== Supplied passage ==
== == ==
The overall_score for this benchmark ranges from 0 to 1, which is the proportion of total correct predictions according to the target labels for each respective task. The exact match scorer is used for BIG-Bench Hard.

BBH answers exhibit a greater variety of answers compared to benchmarks that use multiple-choice questions, since different tasks in BBH require different types of outputs (for example, boolean values in boolean expression tasks versus numbers in arithmetic tasks). To enhance benchmark performance, employing CoT prompting will prove to be extremely helpful.

tip

Utilizing more few-shot examples (n_shots) can greatly improve the model's robustness in generating answers in the exact correct format and boost the overall score.

BIG-Bench Hard Tasks

The BigBenchHardTask enum classifies the diverse range of tasks covered in the BIG-Bench Hard benchmark.

from deepeval.benchmarks.tasks import BigBenchHardTask

big_tasks = [BigBenchHardTask.BOOLEAN_EXPRESSIONS]

Below is the comprehensive list of available tasks:

  • BOOLEAN_EXPRESSIONS
  • CAUSAL_JUDGEMENT
  • DATE_UNDERSTANDING
  • DISAMBIGUATION_QA
  • DYCK_LANGUAGES
  • FORMAL_FALLACIES
  • GEOMETRIC_SHAPES
  • HYPERBATON
  • LOGICAL_DEDUCTION_FIVE_OBJECTS
  • LOGICAL_DEDUCTION_SEVEN_OBJECTS
  • LOGICAL_DEDUCTION_THREE_OBJECTS
  • MOVIE_RECOMMENDATION
  • MULTISTEP_ARITHMETIC_TWO
  • NAVIGATE
  • OBJECT_COUNTING
  • PENGUINS_IN_A_TABLE
  • REASONING_ABOUT_COLORED_OBJECTS
  • RUIN_NAMES
  • SALIENT_TRANSLATION_ERROR_DETECTION
  • SNARKS
  • SPORTS_UNDERSTANDING
  • TEMPORAL_SEQUENCES
  • TRACKING_SHUFFLED_OBJECTS_FIVE_OBJECTS
  • TRACKING_SHUFFLED_OBJECTS_SEVEN_OBJECTS
  • TRACKING_SHUFFLED_OBJECTS_THREE_OBJECTS
  • WEB_OF_LIES
  • WORD_SORTING
== == ==
== Listed entries ==
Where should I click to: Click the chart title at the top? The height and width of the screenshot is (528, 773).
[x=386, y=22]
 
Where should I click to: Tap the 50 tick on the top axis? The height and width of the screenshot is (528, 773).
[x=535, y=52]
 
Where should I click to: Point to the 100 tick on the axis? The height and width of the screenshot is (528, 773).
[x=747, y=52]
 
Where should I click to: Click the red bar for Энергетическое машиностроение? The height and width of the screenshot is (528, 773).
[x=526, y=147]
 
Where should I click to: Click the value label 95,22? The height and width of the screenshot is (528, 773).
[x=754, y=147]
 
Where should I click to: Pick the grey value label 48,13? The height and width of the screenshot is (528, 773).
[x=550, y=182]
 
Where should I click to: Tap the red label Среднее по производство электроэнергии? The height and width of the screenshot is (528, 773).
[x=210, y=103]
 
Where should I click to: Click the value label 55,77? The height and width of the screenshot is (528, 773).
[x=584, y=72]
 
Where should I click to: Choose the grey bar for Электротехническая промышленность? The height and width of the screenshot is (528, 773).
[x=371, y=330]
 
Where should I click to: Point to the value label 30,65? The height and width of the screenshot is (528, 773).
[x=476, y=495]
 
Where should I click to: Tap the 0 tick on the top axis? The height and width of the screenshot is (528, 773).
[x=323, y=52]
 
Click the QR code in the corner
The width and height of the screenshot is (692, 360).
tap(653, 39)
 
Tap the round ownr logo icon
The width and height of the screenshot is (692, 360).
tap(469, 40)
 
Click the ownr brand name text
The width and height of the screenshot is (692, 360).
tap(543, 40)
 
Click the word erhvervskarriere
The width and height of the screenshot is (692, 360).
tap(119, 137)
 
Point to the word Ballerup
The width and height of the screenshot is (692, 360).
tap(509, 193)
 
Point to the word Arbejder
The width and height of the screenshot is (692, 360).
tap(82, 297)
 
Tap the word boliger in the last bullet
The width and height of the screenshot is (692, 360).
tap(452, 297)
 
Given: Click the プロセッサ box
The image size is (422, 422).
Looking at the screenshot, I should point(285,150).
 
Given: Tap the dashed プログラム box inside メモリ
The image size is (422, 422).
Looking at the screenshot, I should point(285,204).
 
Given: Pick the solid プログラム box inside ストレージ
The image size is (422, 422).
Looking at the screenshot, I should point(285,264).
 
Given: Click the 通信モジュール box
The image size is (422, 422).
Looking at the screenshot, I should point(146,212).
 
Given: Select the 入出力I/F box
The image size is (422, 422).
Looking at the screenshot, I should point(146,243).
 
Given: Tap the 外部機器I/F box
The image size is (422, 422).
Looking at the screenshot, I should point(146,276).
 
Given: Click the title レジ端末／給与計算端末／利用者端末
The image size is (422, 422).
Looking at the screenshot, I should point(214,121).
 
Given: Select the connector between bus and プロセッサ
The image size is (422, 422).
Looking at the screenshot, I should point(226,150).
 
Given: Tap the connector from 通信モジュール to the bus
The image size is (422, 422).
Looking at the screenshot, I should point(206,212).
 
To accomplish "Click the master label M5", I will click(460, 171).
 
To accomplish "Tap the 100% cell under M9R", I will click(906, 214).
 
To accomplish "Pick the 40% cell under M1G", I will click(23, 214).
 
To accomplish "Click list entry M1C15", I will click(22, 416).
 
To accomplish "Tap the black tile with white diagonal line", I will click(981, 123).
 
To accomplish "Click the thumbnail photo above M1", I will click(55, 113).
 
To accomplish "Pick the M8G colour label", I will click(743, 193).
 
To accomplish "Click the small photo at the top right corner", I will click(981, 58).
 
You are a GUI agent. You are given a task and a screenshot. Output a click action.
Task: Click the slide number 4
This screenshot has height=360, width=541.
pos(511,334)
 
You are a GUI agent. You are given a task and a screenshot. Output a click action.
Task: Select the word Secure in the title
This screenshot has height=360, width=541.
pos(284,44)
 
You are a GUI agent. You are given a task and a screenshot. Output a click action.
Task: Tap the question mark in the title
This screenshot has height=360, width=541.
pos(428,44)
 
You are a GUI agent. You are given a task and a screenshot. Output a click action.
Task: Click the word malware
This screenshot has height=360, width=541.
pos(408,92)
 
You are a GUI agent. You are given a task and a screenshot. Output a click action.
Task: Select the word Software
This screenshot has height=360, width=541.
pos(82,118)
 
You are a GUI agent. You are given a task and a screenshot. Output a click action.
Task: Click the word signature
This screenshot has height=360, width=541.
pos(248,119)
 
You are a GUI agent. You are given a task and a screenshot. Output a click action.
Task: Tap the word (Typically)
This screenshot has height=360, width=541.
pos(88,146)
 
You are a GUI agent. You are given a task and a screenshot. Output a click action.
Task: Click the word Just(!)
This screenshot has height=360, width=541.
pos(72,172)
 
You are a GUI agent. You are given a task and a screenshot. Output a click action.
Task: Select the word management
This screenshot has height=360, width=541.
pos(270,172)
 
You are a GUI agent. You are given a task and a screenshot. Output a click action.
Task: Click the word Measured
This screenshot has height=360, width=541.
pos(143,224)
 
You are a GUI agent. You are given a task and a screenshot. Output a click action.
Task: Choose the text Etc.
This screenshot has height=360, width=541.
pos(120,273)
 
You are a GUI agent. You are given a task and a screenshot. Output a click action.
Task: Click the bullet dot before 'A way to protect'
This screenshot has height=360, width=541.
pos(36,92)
== == ==
== Directions ==
Quote the BIG-Bench Hard text word for word, starting at the words "The overall_score for" and stopping after "the overall score.".

== Answer to the exercise ==
The overall_score for this benchmark ranges from 0 to 1, which is the proportion of total correct predictions according to the target labels for each respective task. The exact match scorer is used for BIG-Bench Hard.

BBH answers exhibit a greater variety of answers compared to benchmarks that use multiple-choice questions, since different tasks in BBH require different types of outputs (for example, boolean values in boolean expression tasks versus numbers in arithmetic tasks). To enhance benchmark performance, employing CoT prompting will prove to be extremely helpful.

tip

Utilizing more few-shot examples (n_shots) can greatly improve the model's robustness in generating answers in the exact correct format and boost the overall score.